[Pixel coordinate grounding data]
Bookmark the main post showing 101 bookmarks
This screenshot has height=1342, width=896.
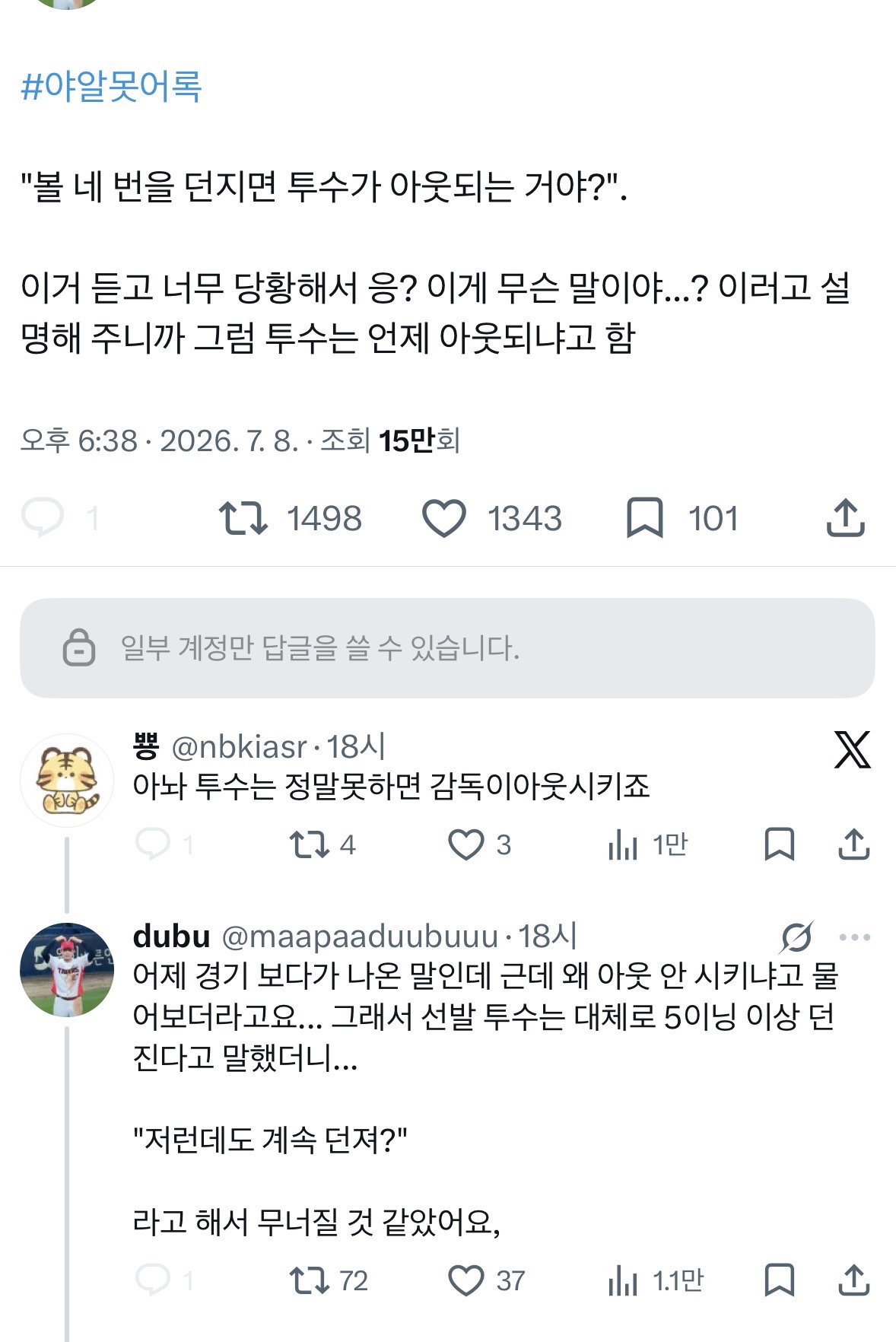[644, 518]
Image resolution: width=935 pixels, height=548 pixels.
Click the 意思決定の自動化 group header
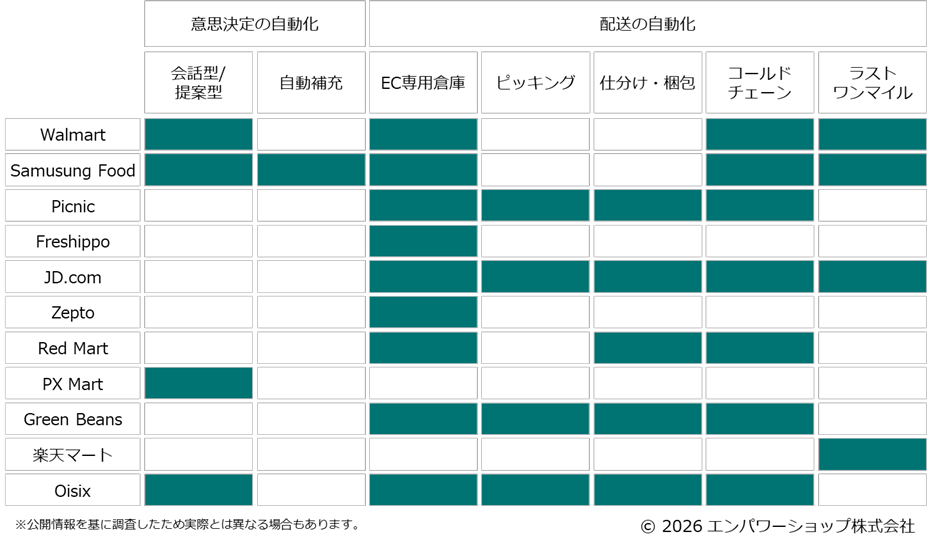pos(254,24)
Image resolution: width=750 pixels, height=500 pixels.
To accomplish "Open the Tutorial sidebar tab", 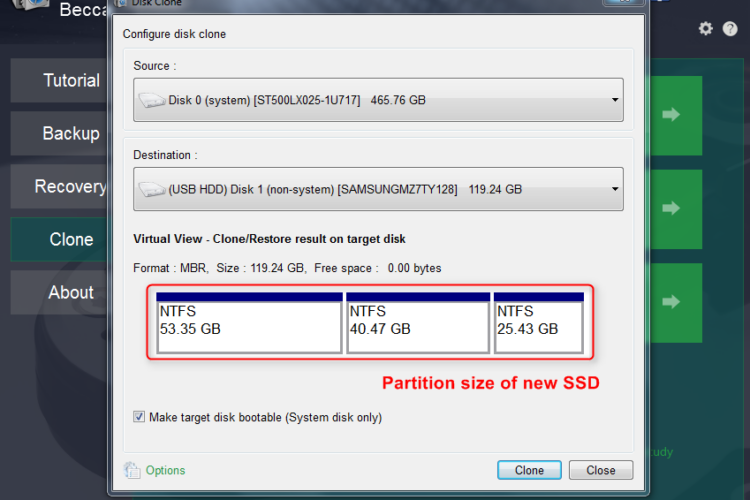I will (60, 80).
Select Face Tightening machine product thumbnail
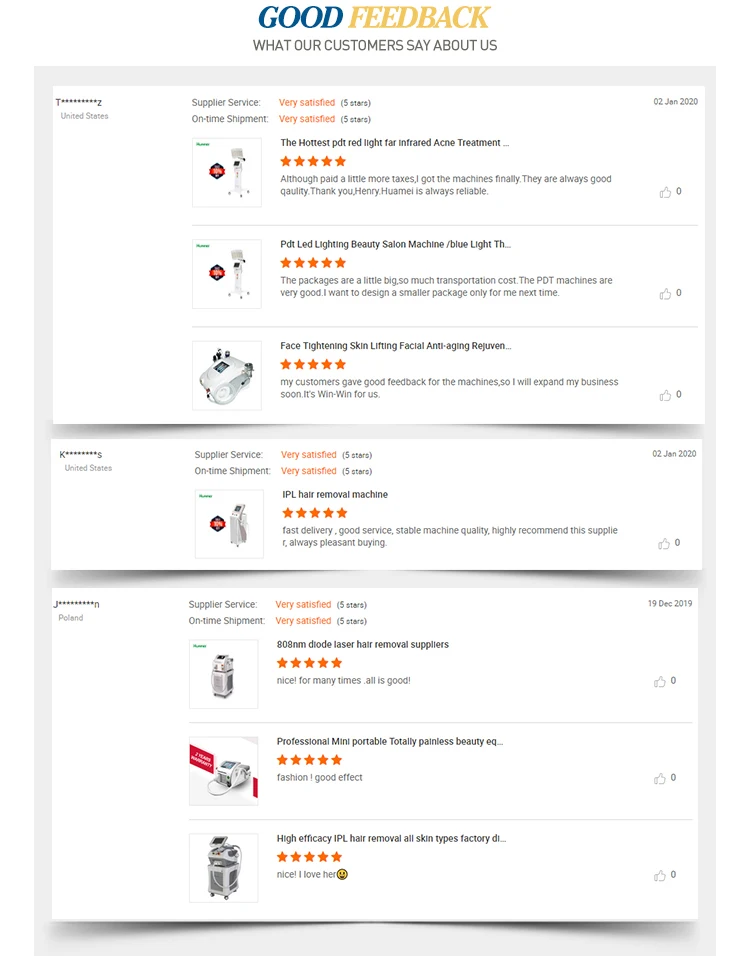This screenshot has width=750, height=957. [x=227, y=375]
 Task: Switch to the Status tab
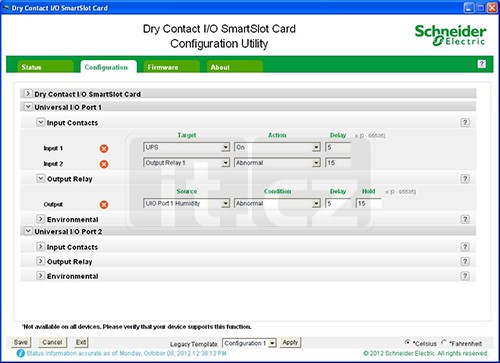45,67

● **About this exercise**
The response must contain each line above that holds the string "resolution".

● **Exercise solution**
Image resolution: width=935 pixels, height=548 pixels.
Image resolution: width=750 pixels, height=500 pixels.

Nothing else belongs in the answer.